If you have ever been involved with a construction project, the odds are good that you have probably been on the receiving end of a Concrete Test Report. Found on most reports is information that discloses whether a curing box was present and used for the initial curing of the cylinders. But should the knowledge that the cylinders were placed in a curing box provide comfort to those on the receiving end of the report? To answer this question, one must turn to the ASTM C-31 standard.

When cylinders are molded on a project site, they are typically cast and then cured following one of three methods: first as “standard cured”, second as “field cured”. A third method, not spelled out in C-31, would represent curing that does not follow the procedures spelled out and required by the first two methods. To understand how a curing box comes into play, a review of the first two methods is needed.

“Standard curing” is used when one wants to a) determine if the concrete as delivered is acceptable per building code and the contract documents, b) check the adequacy of the mix proportions for strength or c) use the results for quality control purposes. ASTM C-31 defines specific steps to be followed if cylinders are to be considered standard cured, particularly for the curing process. Cylinders are initially cured for up to 48 hours, in a temperature range of 60 deg F – 80 deg F, in an environment that is shielded from direct sunlight and radiant heating sources, and in an environment that prevents moisture loss. Note that among this list of necessary elements, there is no requirement that a curing box be used, nor is there language that allows use of a curing box to take the place of the remaining steps. ASTM C-31 also requires the temperature of the storage to be “controlled” with the temperature recorded using a maximum-minimum thermometer.

“Field curing” is used when one wants to a) determine when a structure can be put into service or b) compare the results to standard cured cylinders to determine the adequacy of the curing of the concrete structure. Cylinders used for field curing are stored on or in the structure and protected as near as possible in the same way as the structure. They should be provided the same temperature and moisture environment as is the structure. Note that for field cured cylinders, there is no attempt to control the temperature or moisture of the cylinders, but rather they are allowed to experience the same conditions as does the structure. A curing box is therefore unnecessary.

So why use a curing box in the first place? ASTM C-31, in Note 8, does mention the use of a box, but only as a means to create a satisfactory moisture environment for the initial curing of cylinders cast under the standard curing method. The same note also discusses procedures that can be used to create a satisfactory temperature environment: ventilation, ice, a thermostatically controlled heating or cooling device. It is important to pay attention to the caution given in the note that heat generated during the early ages may raise the temperature above the required storage temperature.

So, when is a curing box not a curing box? When it is incorrectly used and the required elements listed in ASTM C-31 are not followed.
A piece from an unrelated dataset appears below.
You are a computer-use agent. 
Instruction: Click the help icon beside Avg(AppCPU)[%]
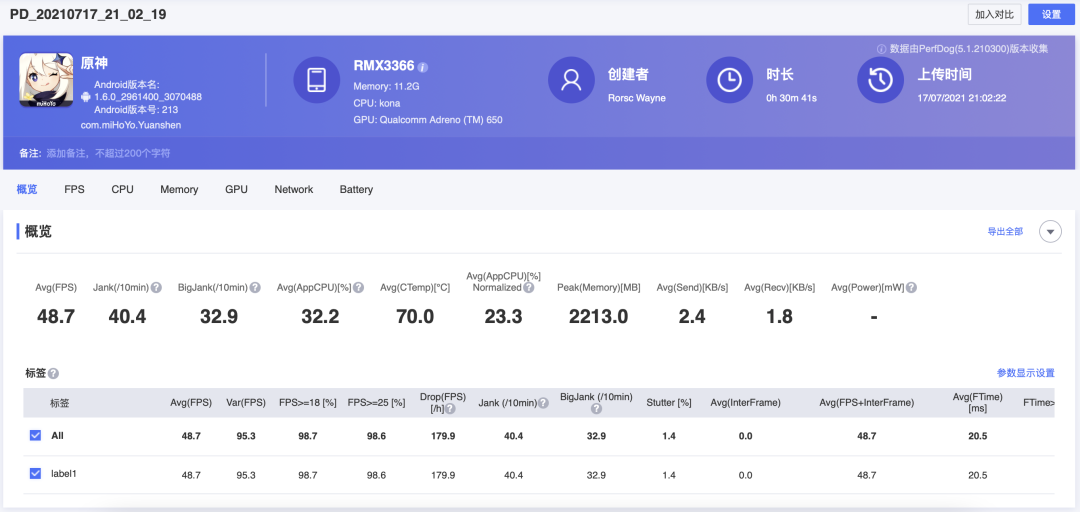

For standard cured cylinders, the intent of which is to determine concrete acceptance per the contract documents and building code, this means:

  1. The cylinders must be kept between 60 deg F and 80 deg F during the initial curing period.
  2. The cylinders must be kept out of direct sunlight and other conditions that affect temperatures.
  3. The temperature range of the initial curing must be recorded to verify compliance.
  4. The initial curing period must last no longer than 48 hours at which point the cylinders must be transported to a facility for final curing (in a 73.5 deg F environment) until breaking.
  5. The curing conditions (initial curing times and min/max temperatures) must be reported.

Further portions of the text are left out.